** START OF Source passage **

Exporters sell fewer dollars as ruble takes over
With more trade now settled in rubles, the volume of foreign currency sales by Russian exporters has slumped to the lowest level since early 2023, even though exporters are still converting close to 100 per cent of receipts, the central bank said in its latest report.
Simultaneously, corporate demand for foreign currency has halved compared to the monthly average in 2024. According to Stanislav Murashov, economist at Raiffeisenbank in Moscow, this is partly because “the growing use of rubles to pay for imports” has reduced the need for foreign currency. The share of imports paid in foreign currencies has now dropped to 45 per cent, the rest settled in rubles.
Why is Russia doing this?
According to Murashov, the shift is fundamentally about sanctions avoidance. “The main goal of switching trade to rubles was to avoid frozen or delayed payments,” he told Bloomberg. “It’s about mitigating sanctions risk and keeping payments flowing.”

** END OF Source passage **

**Given task 1:**
In the ruble passage, what share of imports is now paid in foreign currencies?
The records have no connection to the ruble passage.

** START OF Listed records **

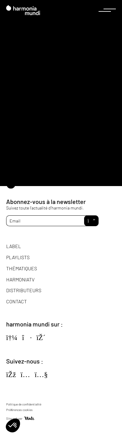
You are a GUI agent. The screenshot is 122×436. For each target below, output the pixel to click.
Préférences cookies (19, 410)
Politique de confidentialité (23, 404)
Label (13, 246)
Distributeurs (23, 290)
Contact (16, 301)
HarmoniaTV (20, 279)
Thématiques (21, 268)
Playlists (18, 257)
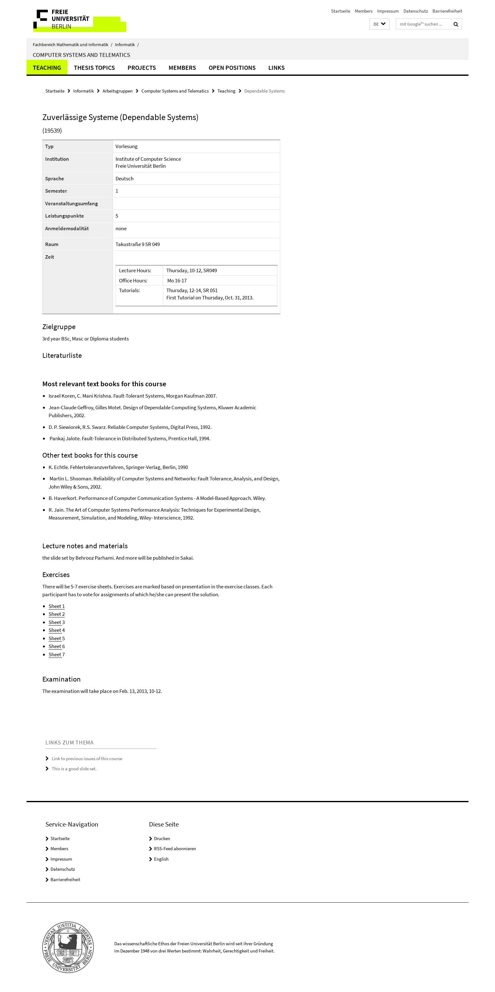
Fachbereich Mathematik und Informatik (72, 44)
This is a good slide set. (74, 769)
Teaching (47, 67)
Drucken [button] (162, 838)
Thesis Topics (94, 67)
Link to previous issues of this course (87, 758)
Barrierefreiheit (447, 11)
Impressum (388, 11)
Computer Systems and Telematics (81, 54)
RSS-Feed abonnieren (175, 848)
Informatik (127, 44)
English (161, 859)
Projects (142, 67)
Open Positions (232, 67)
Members (364, 11)
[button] (379, 24)
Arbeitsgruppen (118, 91)
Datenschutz (415, 11)
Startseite (340, 11)
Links (276, 67)
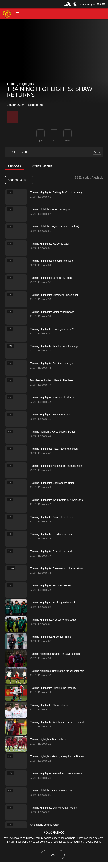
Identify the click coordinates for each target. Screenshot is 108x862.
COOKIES (54, 833)
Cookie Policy (93, 841)
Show (97, 152)
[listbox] (19, 180)
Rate (54, 140)
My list (40, 140)
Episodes (14, 166)
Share (67, 140)
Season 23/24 (19, 179)
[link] (67, 133)
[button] (18, 13)
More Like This (42, 166)
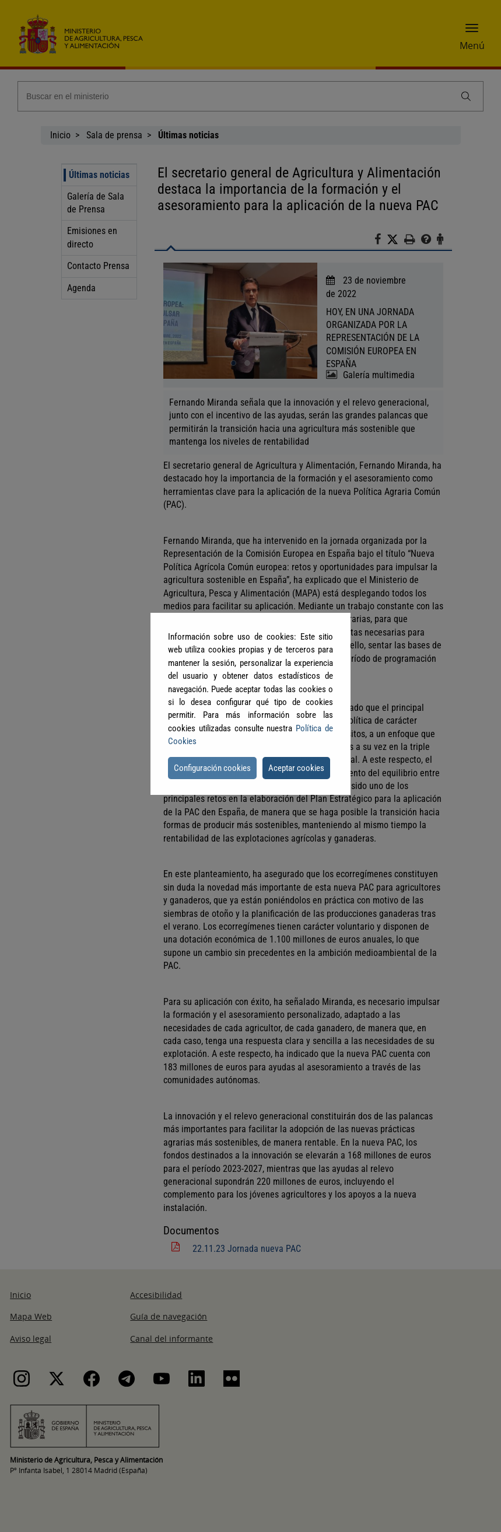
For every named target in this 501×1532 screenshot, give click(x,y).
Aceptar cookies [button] (296, 768)
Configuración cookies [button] (212, 768)
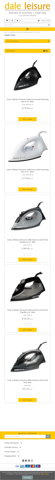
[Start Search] (48, 25)
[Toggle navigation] (27, 29)
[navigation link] (7, 20)
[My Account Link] (17, 20)
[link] (23, 460)
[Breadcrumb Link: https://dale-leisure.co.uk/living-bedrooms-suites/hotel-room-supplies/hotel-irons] (37, 32)
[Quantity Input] (27, 114)
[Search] (26, 25)
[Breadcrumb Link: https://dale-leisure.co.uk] (6, 32)
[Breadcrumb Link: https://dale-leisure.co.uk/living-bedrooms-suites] (15, 32)
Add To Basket (27, 119)
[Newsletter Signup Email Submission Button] (48, 436)
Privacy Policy (45, 474)
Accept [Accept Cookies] (27, 477)
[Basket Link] (35, 20)
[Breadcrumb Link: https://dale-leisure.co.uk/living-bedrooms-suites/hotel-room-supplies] (28, 32)
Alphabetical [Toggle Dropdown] (10, 51)
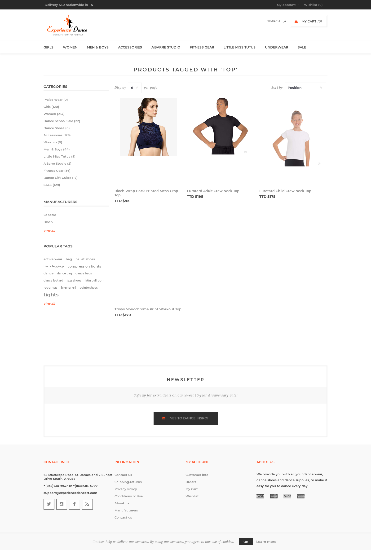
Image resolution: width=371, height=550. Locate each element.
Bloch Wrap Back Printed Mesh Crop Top (146, 193)
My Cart (192, 489)
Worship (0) (53, 142)
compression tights (84, 266)
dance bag (64, 273)
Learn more (266, 542)
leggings (50, 287)
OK (245, 542)
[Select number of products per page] (135, 88)
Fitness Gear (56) (57, 170)
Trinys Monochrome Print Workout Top (148, 309)
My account (286, 5)
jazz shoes (74, 280)
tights (51, 295)
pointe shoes (89, 287)
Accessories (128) (57, 135)
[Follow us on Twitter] (48, 504)
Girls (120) (51, 107)
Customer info (197, 475)
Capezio (50, 215)
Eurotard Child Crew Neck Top (285, 191)
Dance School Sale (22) (62, 121)
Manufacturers (126, 510)
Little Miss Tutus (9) (59, 156)
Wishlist (192, 496)
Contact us (123, 475)
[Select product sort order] (305, 88)
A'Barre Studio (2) (57, 163)
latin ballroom (95, 280)
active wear (53, 259)
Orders (191, 482)
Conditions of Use (129, 496)
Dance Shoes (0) (57, 128)
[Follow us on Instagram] (61, 504)
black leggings (54, 266)
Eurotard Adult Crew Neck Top (213, 191)
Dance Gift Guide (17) (61, 178)
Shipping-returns (128, 482)
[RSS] (87, 504)
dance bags (83, 273)
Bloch (48, 222)
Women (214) (54, 114)
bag (69, 259)
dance (48, 273)
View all (49, 231)
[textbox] (268, 21)
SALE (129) (52, 185)
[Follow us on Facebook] (74, 504)
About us (122, 503)
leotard (68, 287)
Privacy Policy (126, 489)
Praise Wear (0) (56, 99)
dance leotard (53, 280)
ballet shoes (85, 259)
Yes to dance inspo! (189, 418)
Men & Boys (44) (57, 149)
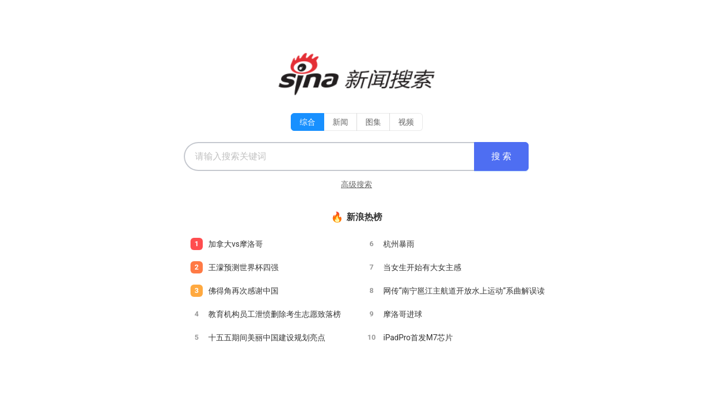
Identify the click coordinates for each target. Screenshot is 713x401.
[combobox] (329, 156)
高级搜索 (356, 184)
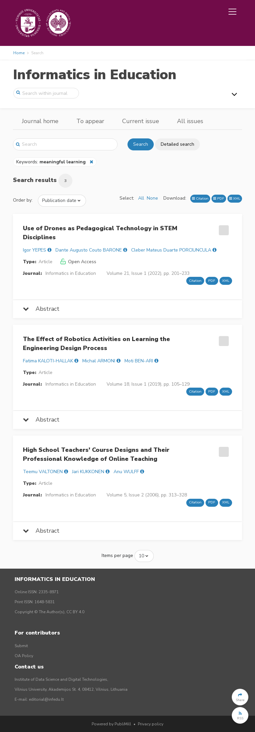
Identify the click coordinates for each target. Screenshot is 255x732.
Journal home (40, 121)
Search (140, 144)
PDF (218, 198)
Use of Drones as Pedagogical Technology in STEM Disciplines (100, 232)
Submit (21, 645)
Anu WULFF (126, 471)
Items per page (117, 555)
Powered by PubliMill (111, 724)
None (152, 198)
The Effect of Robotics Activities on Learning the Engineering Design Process (96, 343)
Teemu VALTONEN (43, 471)
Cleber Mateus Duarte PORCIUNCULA (171, 250)
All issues (190, 121)
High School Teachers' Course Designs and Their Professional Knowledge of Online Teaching (96, 454)
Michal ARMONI (98, 361)
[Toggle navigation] (232, 11)
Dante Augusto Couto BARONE (88, 250)
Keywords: (51, 162)
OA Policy (24, 655)
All (141, 198)
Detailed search (177, 144)
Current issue (140, 121)
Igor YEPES (34, 250)
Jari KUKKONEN (88, 471)
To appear (90, 121)
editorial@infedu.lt (46, 699)
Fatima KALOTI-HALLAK (48, 361)
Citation (200, 198)
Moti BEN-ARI (139, 361)
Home (19, 53)
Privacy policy (150, 724)
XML (234, 198)
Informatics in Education (94, 74)
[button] (240, 697)
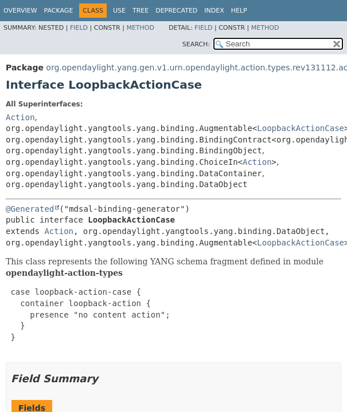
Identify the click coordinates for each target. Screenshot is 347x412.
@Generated (30, 208)
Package (58, 10)
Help (239, 10)
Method (140, 27)
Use (119, 10)
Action (20, 117)
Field (79, 27)
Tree (140, 10)
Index (214, 10)
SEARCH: (196, 44)
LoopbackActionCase (300, 128)
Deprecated (176, 10)
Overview (20, 10)
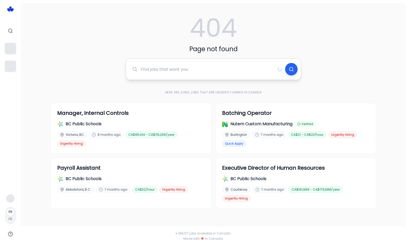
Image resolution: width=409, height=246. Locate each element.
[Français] (10, 215)
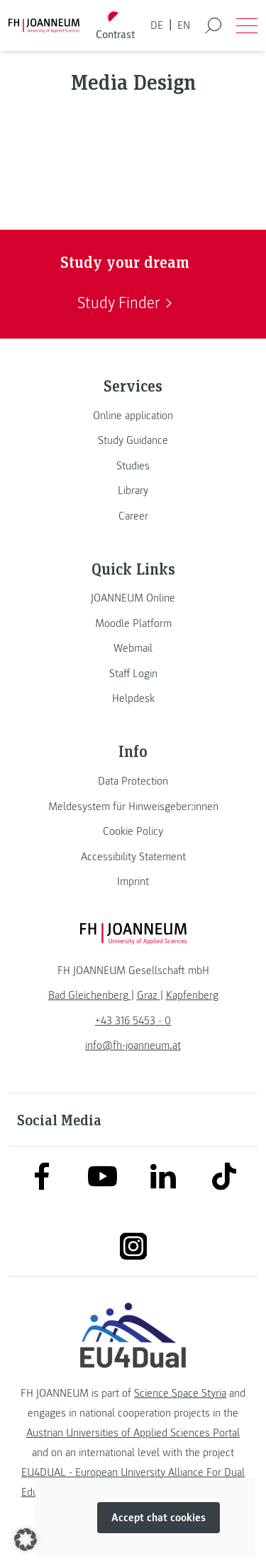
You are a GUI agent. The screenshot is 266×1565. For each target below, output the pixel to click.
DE (156, 25)
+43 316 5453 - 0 (133, 1021)
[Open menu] (246, 25)
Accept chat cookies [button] (158, 1518)
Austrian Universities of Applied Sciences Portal (133, 1433)
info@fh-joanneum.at (133, 1045)
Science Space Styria (180, 1393)
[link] (133, 416)
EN (183, 25)
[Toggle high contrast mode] (115, 26)
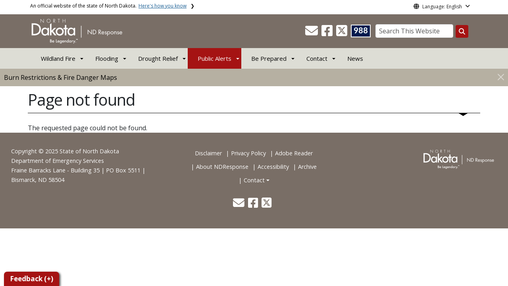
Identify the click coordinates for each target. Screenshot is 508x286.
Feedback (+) (31, 278)
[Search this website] (462, 31)
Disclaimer (208, 153)
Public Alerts (214, 58)
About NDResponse (222, 166)
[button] (312, 33)
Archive (307, 166)
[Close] (501, 77)
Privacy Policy (248, 153)
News (355, 58)
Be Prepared (269, 58)
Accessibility (273, 166)
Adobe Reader (294, 153)
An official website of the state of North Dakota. (108, 5)
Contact (254, 180)
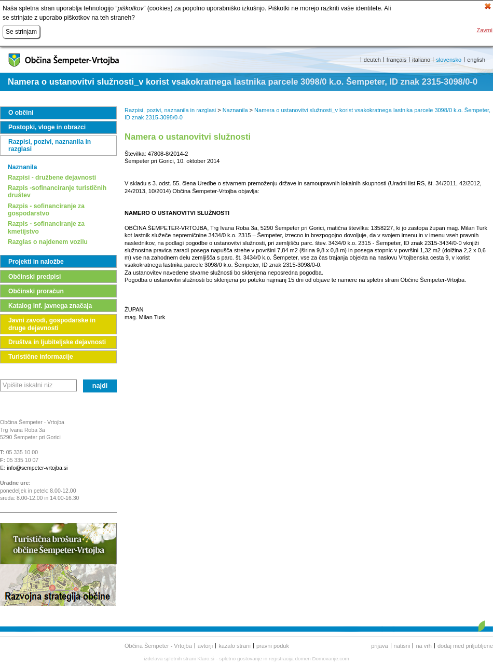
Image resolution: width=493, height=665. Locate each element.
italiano (421, 60)
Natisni (402, 646)
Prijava (379, 646)
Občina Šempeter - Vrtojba (158, 646)
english (476, 60)
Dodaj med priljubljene (465, 646)
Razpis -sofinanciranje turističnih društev (57, 191)
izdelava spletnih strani (170, 658)
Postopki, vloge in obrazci (47, 127)
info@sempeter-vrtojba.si (37, 468)
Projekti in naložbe (36, 261)
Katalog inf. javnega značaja (50, 305)
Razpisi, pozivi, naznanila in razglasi (49, 145)
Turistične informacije (40, 356)
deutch (372, 60)
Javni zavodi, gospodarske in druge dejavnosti (51, 324)
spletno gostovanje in (244, 658)
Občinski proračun (36, 291)
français (397, 60)
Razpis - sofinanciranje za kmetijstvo (46, 227)
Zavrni (484, 30)
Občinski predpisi (34, 276)
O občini (20, 112)
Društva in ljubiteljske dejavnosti (57, 342)
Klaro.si (205, 658)
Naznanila (22, 167)
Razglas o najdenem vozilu (48, 242)
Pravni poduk (272, 646)
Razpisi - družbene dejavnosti (52, 177)
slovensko (448, 60)
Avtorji (205, 646)
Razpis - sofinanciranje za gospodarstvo (46, 209)
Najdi (100, 385)
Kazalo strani (234, 646)
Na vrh (424, 646)
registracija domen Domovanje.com (309, 658)
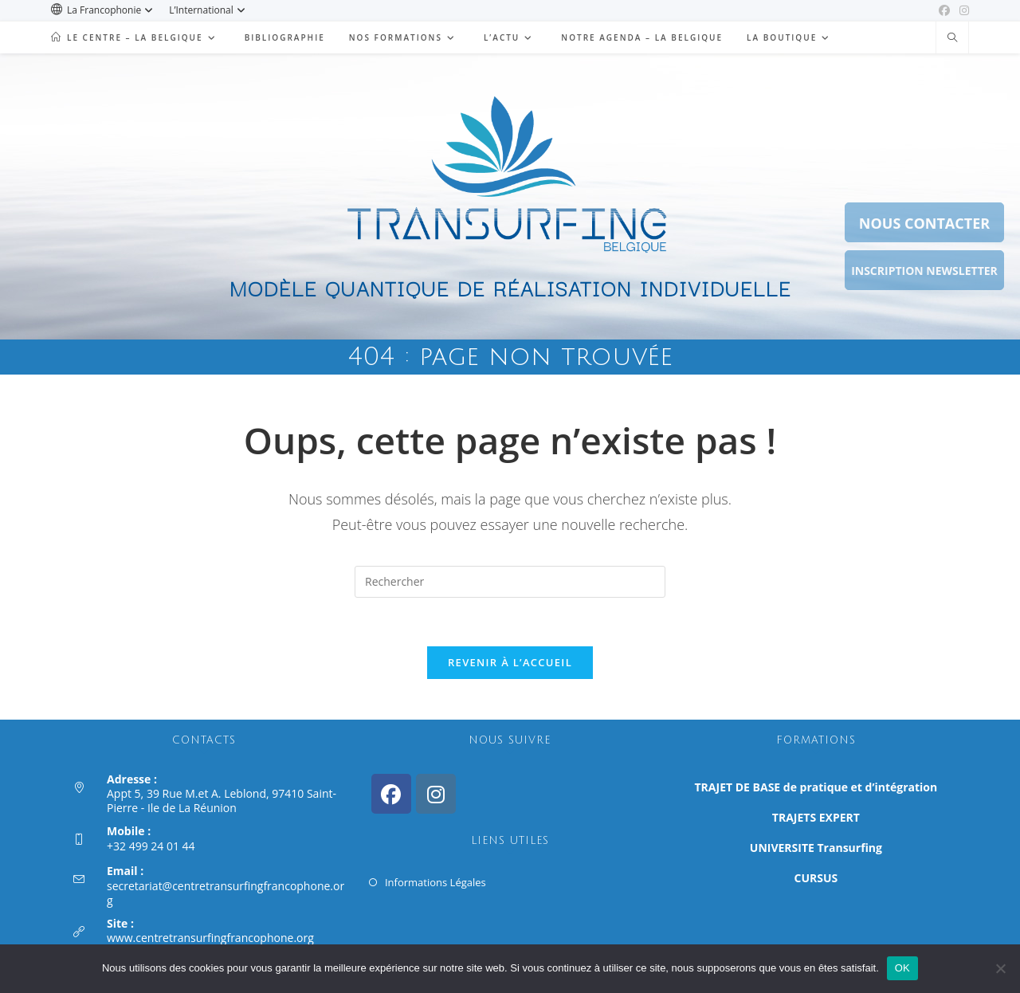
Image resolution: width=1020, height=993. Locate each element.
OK (902, 968)
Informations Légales (435, 882)
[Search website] (952, 38)
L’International (209, 10)
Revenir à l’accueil (510, 662)
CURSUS (816, 877)
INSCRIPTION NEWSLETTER (924, 270)
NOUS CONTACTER (924, 223)
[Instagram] (436, 794)
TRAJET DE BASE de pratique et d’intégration (816, 787)
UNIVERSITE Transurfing (816, 847)
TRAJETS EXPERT (816, 817)
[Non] (1000, 968)
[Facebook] (391, 794)
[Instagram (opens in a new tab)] (962, 10)
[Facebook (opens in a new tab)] (944, 10)
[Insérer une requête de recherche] (510, 582)
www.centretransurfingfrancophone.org (210, 937)
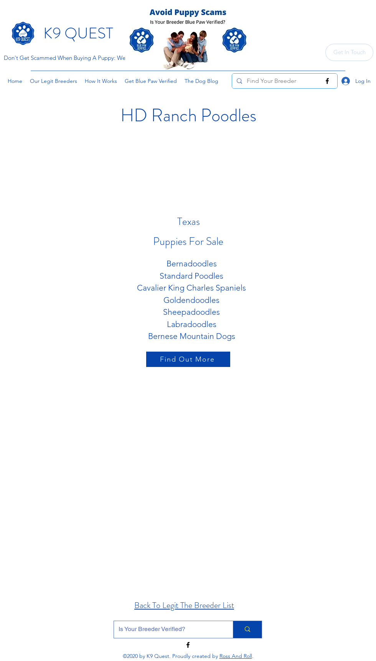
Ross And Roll (235, 656)
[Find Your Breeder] (284, 81)
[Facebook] (327, 81)
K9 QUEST (78, 33)
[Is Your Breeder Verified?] (168, 629)
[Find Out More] (188, 359)
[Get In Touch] (349, 52)
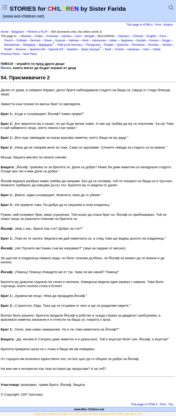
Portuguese (93, 44)
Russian (153, 44)
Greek (48, 40)
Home (4, 31)
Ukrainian (133, 49)
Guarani (60, 40)
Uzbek (157, 49)
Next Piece (30, 54)
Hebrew (74, 40)
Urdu (146, 49)
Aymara (67, 36)
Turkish (119, 49)
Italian (113, 40)
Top (170, 404)
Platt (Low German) (70, 44)
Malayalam (45, 44)
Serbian (167, 44)
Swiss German (90, 49)
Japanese (127, 40)
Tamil (107, 49)
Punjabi (108, 44)
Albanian (25, 36)
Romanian (138, 44)
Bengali (89, 36)
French (8, 40)
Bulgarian (18, 31)
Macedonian (12, 44)
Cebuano (123, 36)
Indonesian (99, 40)
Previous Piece (10, 54)
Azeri (78, 36)
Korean (154, 40)
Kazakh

** END OF Listed records **

**Given task 2:**
Copy the lines of the records word for word, starting at the line containing "Worship (0) (53, 142)" and ending at the line containing "jazz shoes (74, 280)", including both.

**Worked solution 1:**
45 percent.

**Worked solution 2:**
Worship (0) (53, 142)
compression tights (84, 266)
dance bag (64, 273)
Learn more (266, 542)
leggings (50, 287)
OK (245, 542)
[Select number of products per page] (135, 88)
Fitness Gear (56) (57, 170)
Trinys Monochrome Print Workout Top (148, 309)
My account (286, 5)
jazz shoes (74, 280)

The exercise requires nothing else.